Guerra notes the timing of the detention center’s opening and the president’s visit. “It’s a political project,” he says. “This George Bush appearance in the Valley cost us $60 million.

“They kind of paint a pretty picture,” continues Guerra. “Once they line their pockets, they saddle their horses and go their own way.” Still, Salinas, who is retiring as county judge, is dreaming of the great things Willacy County can do with what he sees as a financial windfall. “You can’t imagine what relief taxpayers will have,” he says. “Maybe someday, someday we’ll have enough revenue from [the federal jail and the detention center] to not have taxes.”

For One Politician, Prison’s a Good Thing (sidebar)

In the past three years, state Senator Eddie Lucio Jr., a Brownsville Democrat, has reported income of at least $115,000 from three companies involved in private prison deals in South Texas: Argyle-based Corplan Corrections Inc., Utah’s Management and Training Corp., and Aguirre Inc. of Dallas.

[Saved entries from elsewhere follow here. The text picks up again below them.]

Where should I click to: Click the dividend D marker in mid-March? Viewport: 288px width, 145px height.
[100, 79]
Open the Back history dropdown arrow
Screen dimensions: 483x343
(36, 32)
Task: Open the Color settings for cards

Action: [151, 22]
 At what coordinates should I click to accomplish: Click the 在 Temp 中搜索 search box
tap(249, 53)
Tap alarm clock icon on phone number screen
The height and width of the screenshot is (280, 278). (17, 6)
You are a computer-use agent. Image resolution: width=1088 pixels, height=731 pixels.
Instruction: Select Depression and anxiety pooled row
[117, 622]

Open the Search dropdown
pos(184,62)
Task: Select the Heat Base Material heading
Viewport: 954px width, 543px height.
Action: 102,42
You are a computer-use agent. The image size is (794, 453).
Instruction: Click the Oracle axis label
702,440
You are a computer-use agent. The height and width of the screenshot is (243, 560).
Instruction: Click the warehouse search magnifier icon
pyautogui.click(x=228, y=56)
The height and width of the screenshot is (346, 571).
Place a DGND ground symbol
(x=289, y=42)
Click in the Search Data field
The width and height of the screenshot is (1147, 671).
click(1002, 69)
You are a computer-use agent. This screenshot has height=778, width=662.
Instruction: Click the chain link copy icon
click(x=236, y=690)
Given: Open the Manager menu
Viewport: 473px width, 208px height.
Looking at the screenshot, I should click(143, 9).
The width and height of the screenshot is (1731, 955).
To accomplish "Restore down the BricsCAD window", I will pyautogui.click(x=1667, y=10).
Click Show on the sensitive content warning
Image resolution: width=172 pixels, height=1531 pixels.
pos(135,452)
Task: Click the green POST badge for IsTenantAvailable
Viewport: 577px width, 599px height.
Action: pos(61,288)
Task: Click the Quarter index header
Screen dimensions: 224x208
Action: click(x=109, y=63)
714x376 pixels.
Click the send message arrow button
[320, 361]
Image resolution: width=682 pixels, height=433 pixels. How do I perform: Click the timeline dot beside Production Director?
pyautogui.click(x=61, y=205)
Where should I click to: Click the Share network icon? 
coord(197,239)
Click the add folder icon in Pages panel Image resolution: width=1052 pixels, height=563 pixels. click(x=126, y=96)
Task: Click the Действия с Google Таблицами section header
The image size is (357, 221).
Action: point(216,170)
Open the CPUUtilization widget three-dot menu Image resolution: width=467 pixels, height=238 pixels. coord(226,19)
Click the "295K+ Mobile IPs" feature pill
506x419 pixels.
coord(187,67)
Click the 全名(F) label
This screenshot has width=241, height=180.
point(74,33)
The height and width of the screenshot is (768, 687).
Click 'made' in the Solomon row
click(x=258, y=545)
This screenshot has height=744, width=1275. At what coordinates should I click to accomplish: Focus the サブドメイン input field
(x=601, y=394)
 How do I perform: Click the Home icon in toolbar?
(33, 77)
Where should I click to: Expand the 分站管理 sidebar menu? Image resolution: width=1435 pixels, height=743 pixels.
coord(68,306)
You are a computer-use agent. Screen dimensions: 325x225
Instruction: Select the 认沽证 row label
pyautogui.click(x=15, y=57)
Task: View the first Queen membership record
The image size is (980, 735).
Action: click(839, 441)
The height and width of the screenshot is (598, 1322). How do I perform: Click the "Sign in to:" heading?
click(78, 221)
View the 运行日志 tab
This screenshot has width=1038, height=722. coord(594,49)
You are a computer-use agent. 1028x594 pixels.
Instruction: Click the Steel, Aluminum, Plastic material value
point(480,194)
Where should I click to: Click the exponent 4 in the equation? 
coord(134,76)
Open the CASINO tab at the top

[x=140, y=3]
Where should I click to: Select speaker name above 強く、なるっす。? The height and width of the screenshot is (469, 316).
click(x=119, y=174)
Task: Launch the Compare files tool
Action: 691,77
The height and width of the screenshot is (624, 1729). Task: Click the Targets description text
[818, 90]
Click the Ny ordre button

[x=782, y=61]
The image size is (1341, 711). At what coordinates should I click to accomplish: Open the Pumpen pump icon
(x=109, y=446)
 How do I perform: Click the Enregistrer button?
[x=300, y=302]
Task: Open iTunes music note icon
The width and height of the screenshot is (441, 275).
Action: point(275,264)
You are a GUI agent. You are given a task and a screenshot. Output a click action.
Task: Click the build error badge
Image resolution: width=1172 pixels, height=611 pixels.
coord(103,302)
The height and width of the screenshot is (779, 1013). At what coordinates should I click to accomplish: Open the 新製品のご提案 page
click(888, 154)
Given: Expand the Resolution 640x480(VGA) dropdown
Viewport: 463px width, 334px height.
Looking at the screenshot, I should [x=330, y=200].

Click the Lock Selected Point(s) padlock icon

Lucio has also lobbied unsuccessfully for a proposed federal detention center in Wilson County, southeast of San Antonio, according to Wilson County Commissioner Albert Gamez Jr. Gamez says Lucio joined Richard Reyes, a private prison salesman from Boerne, in an August meeting with him. “Reyes and Lucio are talking to me, trying to convince me so that they can get another vote and push [the detention center] through,” he recalls. Lucio says he attended the meeting but that he was only present as a longtime friend of Reyes, not as a consultant or senator. Lucio did acknowledge that Reyes plans to hire him in the future.

“I never asked him to vote for nobody,” Lucio says. “I accompanied [Reyes], and I concurred with what Mr. Reyes was saying because I know the people he’s talking about who could possibly do a good project in that county.”

Lucio says he realizes the difficulty in balancing his role as an elected official with that of a businessman, but carefully abides by state rules and regulations. “[E]verything we have done, we have done based on the parameters given to me by attorneys general and chairmen of the Ethics Commission.”

Lucio last wrote to Attorney General Greg Abbott in 2003 seeking an opinion on his private business dealings. Abbott responded to the senator that he could not make a definitive legal ruling because “Your letter does not elaborate on the nature of your clients’ businesses or your ‘dealings and communications’ on their behalf…” For specific legal concerns, Abbott suggested Lucio consult private counsel.

Tom Smith, director of the Texas office of the government watchdog group Public Citizen, affirms that state law allows legislators to lobby county officials on behalf of private clients. Nonetheless, Lucio’s actions, while legal, are ethically questionable, Smith says. “[Lucio] has extraordinary power over the affairs of the county. His actions in Austin can not only affect their revenues, but their rights to take certain types of action, so county officials are going to bend over backwards to please the senator or to take action to benefit his clients.”—F.W.